Ações necessárias
1. Imprima a parte do texto sobre a pandemia em Berlim que começa em "O caleidoscópio de" e termina em "eficiente política social.".
2. Reescreva em forma de lista o parágrafo do texto sobre a pandemia em Berlim que começa com "Dentre as muitas medidas adotadas", mantendo seus fatos principais.

O caleidoscópio de experiências amplia leituras da pandemia a partir de Berlim.

Por Carla Guagliardi*, em colaboração à coluna da Carla Batista.

A pandemia foi detectada na Alemanha um pouco antes de chegar ao Brasil. As providências imediatas que foram tomadas por aqui já demonstravam o grau de maturidade de uma eficiente política social.

Em Berlim, cidade onde vivo, não houve propriamente a necessidade de um bloqueio social total, mas uma recomendação para que a população só saísse em caso de necessidade extrema, mantendo o distanciamento social, o uso de máscara, a higienização constante das mãos e a proibição de ajuntamento de mais de duas pessoas. Essas primeiras medidas foram relativamente bem recebidas e obedecidas, especialmente por ter o atual governo uma grande empatia e sensibilidade aos problemas da população.

Dentre as muitas medidas adotadas, uma – imediata e relevante – foi a desburocratização na liberação de benefícios financeiros aos trabalhadores e trabalhadoras autônomos/as e às pequenas empresas. Essa ajuda não somente beneficiou aos trabalhadores/as como à manutenção do funcionamento da economia de pequeno porte. Apesar disso, houve perdas irreparáveis e muitos pequenos negócios tiveram que fechar.

Na macroeconomia, grandes perdas se deram, mas as ajudas foram e estão sendo providenciadas graças a financiamentos públicos substanciais. O risco é grande, mas a confiança também.

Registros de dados
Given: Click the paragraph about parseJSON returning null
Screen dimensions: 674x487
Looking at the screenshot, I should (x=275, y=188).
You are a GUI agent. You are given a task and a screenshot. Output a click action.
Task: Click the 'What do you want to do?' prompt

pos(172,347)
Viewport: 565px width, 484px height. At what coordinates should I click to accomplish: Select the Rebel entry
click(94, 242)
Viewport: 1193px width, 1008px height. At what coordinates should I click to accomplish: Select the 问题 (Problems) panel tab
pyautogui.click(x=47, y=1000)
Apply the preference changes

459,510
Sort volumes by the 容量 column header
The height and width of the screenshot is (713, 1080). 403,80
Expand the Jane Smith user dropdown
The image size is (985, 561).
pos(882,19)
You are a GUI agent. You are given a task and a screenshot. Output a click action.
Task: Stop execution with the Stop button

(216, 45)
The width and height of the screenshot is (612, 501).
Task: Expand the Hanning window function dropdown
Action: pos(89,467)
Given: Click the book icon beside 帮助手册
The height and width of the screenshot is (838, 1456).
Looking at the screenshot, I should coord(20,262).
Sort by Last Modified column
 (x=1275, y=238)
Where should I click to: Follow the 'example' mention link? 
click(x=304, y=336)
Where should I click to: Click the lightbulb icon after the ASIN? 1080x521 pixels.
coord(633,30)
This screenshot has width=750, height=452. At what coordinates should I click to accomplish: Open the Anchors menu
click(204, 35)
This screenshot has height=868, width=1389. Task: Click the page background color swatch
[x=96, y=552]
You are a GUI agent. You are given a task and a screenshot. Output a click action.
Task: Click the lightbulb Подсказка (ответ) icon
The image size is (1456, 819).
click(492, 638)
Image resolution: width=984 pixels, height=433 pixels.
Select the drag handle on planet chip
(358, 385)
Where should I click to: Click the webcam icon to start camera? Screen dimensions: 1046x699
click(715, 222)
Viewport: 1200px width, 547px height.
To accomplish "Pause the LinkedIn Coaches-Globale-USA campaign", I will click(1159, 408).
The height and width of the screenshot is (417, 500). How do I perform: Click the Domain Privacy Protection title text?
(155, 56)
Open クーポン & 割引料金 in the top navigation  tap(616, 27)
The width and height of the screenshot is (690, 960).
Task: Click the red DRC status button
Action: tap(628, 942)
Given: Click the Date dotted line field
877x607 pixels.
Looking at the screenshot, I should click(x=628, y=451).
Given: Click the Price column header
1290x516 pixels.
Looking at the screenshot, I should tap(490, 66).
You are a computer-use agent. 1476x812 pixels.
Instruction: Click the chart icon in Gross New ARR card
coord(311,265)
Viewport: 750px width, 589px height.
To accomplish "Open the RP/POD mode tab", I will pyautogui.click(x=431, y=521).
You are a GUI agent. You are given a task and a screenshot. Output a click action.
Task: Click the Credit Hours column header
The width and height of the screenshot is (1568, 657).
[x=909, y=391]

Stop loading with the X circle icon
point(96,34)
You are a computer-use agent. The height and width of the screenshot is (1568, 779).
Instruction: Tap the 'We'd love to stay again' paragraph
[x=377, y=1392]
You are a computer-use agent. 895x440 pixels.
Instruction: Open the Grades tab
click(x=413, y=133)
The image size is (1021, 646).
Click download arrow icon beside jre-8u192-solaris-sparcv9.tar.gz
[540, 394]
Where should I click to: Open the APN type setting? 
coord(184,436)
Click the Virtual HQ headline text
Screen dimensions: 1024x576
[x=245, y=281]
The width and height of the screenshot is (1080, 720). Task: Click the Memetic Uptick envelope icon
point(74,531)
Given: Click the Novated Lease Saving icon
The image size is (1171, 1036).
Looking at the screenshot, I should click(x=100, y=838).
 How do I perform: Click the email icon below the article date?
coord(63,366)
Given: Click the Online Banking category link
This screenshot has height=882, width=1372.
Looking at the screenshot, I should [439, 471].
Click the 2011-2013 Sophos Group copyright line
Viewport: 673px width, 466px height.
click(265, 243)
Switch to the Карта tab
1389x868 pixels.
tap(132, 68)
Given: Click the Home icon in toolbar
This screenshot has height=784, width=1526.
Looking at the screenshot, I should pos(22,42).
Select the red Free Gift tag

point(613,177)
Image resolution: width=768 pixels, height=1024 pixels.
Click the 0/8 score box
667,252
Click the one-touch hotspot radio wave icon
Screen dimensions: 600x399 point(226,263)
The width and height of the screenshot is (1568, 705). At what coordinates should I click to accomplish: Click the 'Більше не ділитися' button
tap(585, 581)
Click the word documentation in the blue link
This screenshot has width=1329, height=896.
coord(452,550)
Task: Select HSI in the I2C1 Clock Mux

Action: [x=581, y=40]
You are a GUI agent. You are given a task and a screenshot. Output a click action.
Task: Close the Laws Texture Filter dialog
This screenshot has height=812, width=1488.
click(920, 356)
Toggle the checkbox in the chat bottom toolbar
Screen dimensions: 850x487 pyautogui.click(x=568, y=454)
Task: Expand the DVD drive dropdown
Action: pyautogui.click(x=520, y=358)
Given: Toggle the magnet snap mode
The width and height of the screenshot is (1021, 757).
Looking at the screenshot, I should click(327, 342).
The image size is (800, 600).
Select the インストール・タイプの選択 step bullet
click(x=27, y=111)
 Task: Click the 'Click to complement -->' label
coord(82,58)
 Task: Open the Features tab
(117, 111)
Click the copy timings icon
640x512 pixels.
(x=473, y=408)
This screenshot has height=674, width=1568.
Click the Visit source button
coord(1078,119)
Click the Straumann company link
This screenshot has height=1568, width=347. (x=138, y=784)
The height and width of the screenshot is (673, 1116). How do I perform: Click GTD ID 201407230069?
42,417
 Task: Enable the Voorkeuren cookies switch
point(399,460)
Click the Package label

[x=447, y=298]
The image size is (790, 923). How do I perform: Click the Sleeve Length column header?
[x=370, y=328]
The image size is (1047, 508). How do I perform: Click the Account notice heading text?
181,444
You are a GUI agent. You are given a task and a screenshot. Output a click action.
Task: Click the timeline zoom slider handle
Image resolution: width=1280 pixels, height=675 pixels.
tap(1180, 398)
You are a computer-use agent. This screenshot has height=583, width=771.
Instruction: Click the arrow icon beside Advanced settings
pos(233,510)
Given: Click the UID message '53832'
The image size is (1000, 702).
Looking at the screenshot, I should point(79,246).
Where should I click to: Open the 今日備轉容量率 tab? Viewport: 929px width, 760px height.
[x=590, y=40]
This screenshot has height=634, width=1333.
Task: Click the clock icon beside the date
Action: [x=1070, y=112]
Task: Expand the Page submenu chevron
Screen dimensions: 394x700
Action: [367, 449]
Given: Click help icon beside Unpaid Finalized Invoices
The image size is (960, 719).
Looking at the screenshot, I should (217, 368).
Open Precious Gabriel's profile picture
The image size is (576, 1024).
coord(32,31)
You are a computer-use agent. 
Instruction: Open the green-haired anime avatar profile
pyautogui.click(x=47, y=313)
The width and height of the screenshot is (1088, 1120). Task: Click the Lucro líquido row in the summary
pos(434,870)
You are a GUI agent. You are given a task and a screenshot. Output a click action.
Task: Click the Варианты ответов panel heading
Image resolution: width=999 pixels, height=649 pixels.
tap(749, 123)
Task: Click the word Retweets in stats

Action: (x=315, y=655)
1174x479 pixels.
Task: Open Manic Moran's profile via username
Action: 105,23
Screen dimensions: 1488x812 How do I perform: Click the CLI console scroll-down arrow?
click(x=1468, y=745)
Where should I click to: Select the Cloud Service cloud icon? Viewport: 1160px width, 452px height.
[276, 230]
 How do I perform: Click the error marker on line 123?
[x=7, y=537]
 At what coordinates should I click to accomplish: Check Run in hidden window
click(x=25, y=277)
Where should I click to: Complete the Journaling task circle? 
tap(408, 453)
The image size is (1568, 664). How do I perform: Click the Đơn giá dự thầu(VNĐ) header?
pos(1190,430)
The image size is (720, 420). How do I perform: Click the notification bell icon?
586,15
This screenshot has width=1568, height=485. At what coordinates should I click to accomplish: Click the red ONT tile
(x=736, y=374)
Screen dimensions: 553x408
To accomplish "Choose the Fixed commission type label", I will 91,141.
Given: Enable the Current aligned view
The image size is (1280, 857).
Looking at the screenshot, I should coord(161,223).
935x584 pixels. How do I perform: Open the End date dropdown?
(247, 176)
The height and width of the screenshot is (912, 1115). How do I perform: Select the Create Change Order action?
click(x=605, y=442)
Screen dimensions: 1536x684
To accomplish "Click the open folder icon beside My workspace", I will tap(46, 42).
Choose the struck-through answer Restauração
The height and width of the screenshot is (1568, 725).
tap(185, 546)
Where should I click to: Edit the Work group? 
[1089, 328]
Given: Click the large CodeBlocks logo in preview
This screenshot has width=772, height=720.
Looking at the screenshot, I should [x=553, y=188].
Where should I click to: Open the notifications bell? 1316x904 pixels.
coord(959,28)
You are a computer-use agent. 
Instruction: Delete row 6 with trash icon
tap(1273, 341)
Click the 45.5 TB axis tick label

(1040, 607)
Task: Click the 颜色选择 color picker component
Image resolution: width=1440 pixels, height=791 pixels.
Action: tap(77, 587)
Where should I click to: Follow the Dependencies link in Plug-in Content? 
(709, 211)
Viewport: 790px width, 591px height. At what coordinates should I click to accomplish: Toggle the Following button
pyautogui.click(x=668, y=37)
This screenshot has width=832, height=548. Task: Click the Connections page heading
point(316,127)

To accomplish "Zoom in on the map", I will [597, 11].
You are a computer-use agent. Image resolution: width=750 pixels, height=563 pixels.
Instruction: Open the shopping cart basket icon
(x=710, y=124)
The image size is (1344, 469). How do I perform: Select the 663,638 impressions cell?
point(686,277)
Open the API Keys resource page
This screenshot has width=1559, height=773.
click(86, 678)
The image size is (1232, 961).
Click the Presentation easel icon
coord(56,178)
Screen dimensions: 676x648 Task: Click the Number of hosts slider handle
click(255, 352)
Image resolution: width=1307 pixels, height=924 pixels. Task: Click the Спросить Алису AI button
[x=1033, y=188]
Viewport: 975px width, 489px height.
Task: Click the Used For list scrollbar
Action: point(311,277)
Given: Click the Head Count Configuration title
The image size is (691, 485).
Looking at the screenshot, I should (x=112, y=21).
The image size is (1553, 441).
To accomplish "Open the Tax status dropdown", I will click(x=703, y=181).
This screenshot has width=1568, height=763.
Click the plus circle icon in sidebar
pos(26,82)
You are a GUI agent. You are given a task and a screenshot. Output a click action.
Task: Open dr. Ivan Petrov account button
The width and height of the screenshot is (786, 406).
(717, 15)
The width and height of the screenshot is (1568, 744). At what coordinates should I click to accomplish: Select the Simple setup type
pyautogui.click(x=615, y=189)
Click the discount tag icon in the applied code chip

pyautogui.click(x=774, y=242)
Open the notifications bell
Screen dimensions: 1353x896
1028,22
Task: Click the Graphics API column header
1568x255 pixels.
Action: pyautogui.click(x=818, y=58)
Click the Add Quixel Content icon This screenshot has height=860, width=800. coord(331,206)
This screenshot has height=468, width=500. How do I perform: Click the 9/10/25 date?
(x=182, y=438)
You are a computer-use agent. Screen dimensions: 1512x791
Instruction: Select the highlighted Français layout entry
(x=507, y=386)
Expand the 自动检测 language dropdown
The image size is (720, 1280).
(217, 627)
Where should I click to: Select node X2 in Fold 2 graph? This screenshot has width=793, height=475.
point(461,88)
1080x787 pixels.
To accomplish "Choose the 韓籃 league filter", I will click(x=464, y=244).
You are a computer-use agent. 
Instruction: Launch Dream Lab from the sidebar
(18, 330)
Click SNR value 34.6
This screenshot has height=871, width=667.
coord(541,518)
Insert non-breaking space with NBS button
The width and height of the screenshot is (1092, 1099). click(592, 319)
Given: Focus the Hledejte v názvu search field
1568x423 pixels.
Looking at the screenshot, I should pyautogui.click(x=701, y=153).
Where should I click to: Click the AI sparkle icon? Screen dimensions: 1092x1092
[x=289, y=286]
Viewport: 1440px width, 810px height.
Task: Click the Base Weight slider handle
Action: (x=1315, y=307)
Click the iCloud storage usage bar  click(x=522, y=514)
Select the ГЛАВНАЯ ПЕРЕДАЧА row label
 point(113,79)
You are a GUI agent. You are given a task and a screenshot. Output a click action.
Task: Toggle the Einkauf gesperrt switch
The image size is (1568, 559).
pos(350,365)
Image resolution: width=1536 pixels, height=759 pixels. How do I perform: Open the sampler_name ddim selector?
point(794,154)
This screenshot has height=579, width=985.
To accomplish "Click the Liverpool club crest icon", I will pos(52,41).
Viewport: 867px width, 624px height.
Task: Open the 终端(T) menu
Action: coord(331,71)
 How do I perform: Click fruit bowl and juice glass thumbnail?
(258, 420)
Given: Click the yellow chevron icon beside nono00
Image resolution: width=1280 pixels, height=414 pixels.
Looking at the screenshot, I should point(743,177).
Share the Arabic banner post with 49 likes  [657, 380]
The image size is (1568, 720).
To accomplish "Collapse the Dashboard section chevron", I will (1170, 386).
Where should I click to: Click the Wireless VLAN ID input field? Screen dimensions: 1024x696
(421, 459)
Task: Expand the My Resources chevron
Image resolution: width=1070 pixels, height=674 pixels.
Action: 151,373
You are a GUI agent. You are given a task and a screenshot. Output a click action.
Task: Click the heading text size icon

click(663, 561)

Respostas dadas
1.
O caleidoscópio de experiências amplia leituras da pandemia a partir de Berlim.

Por Carla Guagliardi*, em colaboração à coluna da Carla Batista.

A pandemia foi detectada na Alemanha um pouco antes de chegar ao Brasil. As providências imediatas que foram tomadas por aqui já demonstravam o grau de maturidade de uma eficiente política social.

2.
- Uma das medidas adotadas, imediata e relevante, foi a desburocratização na liberação de benefícios financeiros a trabalhadores e trabalhadoras autônomos e a pequenas empresas.
- Essa ajuda beneficiou os trabalhadores e também a manutenção do funcionamento da economia de pequeno porte.
- Ainda assim, houve perdas irreparáveis, e muitos pequenos negócios tiveram de fechar.